§ **Work to be completed**
Rewrite the lines below as a JSON list of strings, one string per line with blank lines left out. Use only the lines from the one with "Open the Privacy link" up to and including the one with "will click(829, 506).".

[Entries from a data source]
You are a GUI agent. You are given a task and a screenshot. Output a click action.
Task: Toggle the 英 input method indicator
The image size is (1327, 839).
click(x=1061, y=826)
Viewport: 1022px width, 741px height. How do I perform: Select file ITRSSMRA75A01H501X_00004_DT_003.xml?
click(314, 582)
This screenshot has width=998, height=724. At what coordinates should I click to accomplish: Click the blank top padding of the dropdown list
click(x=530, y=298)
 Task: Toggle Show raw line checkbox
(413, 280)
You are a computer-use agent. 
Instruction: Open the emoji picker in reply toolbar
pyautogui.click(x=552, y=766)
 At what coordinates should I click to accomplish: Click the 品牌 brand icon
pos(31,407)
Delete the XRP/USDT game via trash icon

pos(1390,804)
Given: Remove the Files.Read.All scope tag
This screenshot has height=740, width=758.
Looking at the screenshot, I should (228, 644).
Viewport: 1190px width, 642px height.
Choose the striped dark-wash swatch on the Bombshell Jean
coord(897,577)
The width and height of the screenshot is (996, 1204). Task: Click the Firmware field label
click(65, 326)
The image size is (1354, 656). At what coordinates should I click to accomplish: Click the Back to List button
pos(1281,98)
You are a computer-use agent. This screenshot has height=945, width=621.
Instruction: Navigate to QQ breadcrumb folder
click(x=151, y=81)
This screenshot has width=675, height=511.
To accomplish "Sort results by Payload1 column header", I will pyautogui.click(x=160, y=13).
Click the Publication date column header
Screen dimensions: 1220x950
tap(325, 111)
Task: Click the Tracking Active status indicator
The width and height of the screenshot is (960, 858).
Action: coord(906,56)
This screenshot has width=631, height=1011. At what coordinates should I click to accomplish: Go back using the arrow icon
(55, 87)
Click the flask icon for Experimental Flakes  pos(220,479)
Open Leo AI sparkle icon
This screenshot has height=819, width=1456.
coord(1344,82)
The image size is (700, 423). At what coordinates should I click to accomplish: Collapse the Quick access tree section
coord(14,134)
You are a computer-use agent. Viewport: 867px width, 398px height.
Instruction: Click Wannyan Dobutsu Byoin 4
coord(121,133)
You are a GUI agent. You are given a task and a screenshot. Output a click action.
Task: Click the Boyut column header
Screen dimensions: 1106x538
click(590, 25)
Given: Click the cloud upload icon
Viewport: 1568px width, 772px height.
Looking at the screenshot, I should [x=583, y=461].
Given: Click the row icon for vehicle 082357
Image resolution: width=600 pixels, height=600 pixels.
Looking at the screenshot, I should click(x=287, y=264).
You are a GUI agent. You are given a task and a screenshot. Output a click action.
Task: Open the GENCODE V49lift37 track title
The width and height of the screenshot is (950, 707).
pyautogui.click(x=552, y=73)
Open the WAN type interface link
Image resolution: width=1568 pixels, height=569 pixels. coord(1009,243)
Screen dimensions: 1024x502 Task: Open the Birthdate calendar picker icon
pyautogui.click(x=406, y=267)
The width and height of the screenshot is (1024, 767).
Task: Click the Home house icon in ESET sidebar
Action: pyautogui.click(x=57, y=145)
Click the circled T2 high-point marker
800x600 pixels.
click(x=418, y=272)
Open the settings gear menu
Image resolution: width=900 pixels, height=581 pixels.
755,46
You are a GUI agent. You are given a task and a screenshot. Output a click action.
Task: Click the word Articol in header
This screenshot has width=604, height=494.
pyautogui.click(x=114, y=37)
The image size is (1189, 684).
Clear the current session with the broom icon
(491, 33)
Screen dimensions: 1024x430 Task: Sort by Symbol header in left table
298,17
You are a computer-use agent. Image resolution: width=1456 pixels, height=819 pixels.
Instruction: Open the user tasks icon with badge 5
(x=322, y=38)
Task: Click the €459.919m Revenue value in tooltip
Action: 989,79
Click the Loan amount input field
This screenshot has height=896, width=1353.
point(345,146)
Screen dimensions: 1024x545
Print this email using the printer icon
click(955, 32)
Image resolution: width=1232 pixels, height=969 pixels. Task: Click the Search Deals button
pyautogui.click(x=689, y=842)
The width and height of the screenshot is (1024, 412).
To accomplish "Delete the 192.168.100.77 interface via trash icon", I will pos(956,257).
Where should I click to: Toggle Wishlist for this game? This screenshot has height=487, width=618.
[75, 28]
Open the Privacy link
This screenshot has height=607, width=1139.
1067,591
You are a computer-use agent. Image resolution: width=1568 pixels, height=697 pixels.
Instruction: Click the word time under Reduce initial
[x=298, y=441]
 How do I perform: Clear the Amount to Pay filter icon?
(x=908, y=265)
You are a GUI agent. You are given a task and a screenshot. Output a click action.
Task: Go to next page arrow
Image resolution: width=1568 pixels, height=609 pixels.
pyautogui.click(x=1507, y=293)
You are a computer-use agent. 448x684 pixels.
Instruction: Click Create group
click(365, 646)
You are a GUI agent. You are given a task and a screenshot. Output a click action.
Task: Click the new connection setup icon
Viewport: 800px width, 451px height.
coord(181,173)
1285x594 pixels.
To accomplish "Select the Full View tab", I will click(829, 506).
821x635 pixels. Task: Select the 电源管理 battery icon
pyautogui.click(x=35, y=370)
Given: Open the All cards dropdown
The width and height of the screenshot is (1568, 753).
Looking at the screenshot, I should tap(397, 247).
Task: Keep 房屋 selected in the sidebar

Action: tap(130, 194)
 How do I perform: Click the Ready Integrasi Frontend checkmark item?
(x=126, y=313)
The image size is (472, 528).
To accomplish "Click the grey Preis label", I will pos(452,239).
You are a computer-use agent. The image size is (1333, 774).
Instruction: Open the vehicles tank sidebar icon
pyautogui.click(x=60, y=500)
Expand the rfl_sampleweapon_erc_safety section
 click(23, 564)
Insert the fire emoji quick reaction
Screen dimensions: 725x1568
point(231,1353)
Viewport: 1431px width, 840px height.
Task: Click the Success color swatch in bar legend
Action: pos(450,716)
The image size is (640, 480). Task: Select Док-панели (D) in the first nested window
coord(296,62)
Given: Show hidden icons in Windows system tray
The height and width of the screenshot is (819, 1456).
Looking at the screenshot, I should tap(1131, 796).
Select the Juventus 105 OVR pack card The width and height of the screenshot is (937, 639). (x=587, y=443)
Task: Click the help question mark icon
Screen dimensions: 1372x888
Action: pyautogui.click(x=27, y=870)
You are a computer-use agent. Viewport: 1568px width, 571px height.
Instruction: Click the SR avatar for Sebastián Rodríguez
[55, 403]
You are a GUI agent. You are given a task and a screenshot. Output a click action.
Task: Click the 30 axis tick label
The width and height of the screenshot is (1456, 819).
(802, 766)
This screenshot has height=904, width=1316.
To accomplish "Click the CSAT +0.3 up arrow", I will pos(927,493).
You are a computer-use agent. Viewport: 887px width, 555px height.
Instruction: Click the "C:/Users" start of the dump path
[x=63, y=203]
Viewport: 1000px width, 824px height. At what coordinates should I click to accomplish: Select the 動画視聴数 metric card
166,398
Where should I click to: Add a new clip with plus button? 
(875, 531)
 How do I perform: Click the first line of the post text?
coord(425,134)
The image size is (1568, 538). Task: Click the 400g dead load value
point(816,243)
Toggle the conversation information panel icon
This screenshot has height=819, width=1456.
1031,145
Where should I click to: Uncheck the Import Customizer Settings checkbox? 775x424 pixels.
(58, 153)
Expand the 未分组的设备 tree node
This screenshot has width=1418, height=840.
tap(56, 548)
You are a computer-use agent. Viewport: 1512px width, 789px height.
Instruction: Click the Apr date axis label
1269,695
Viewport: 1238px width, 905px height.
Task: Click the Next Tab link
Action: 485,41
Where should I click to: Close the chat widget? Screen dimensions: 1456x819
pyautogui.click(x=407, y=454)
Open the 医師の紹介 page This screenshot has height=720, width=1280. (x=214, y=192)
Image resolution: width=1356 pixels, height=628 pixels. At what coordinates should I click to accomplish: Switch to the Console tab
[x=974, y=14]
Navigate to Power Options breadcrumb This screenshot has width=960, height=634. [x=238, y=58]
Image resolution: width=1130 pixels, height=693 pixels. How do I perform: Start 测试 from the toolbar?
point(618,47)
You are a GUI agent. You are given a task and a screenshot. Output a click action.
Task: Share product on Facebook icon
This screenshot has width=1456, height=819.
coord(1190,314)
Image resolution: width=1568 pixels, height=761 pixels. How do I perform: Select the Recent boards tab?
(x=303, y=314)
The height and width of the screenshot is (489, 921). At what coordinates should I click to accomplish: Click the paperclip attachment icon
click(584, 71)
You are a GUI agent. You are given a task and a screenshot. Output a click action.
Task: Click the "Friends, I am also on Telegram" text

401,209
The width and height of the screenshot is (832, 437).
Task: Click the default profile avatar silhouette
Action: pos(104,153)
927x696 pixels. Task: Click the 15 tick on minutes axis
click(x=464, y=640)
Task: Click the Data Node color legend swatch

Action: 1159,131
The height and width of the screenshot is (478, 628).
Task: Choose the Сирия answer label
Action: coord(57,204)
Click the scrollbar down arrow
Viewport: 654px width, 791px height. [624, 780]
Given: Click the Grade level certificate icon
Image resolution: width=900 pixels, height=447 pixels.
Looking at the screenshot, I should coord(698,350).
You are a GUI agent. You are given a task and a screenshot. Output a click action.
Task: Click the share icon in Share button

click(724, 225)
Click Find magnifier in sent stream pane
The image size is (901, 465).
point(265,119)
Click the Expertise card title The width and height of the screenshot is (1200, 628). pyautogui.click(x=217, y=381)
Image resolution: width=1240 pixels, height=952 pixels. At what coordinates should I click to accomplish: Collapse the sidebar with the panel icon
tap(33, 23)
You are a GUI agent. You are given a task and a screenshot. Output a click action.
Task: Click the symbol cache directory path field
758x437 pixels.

§ **Answer to the exercise**
[
  "Open the Privacy link",
  "This screenshot has height=607, width=1139.",
  "1067,591",
  "You are a computer-use agent. Image resolution: width=1568 pixels, height=697 pixels.",
  "Instruction: Click the word time under Reduce initial",
  "[x=298, y=441]",
  " How do I perform: Clear the Amount to Pay filter icon?",
  "(x=908, y=265)",
  "You are a GUI agent. You are given a task and a screenshot. Output a click action.",
  "Task: Go to next page arrow",
  "Image resolution: width=1568 pixels, height=609 pixels.",
  "pyautogui.click(x=1507, y=293)",
  "You are a computer-use agent. 448x684 pixels.",
  "Instruction: Click Create group",
  "click(365, 646)",
  "You are a GUI agent. You are given a task and a screenshot. Output a click action.",
  "Task: Click the new connection setup icon",
  "Viewport: 800px width, 451px height.",
  "coord(181,173)",
  "1285x594 pixels.",
  "To accomplish \"Select the Full View tab\", I will click(829, 506)."
]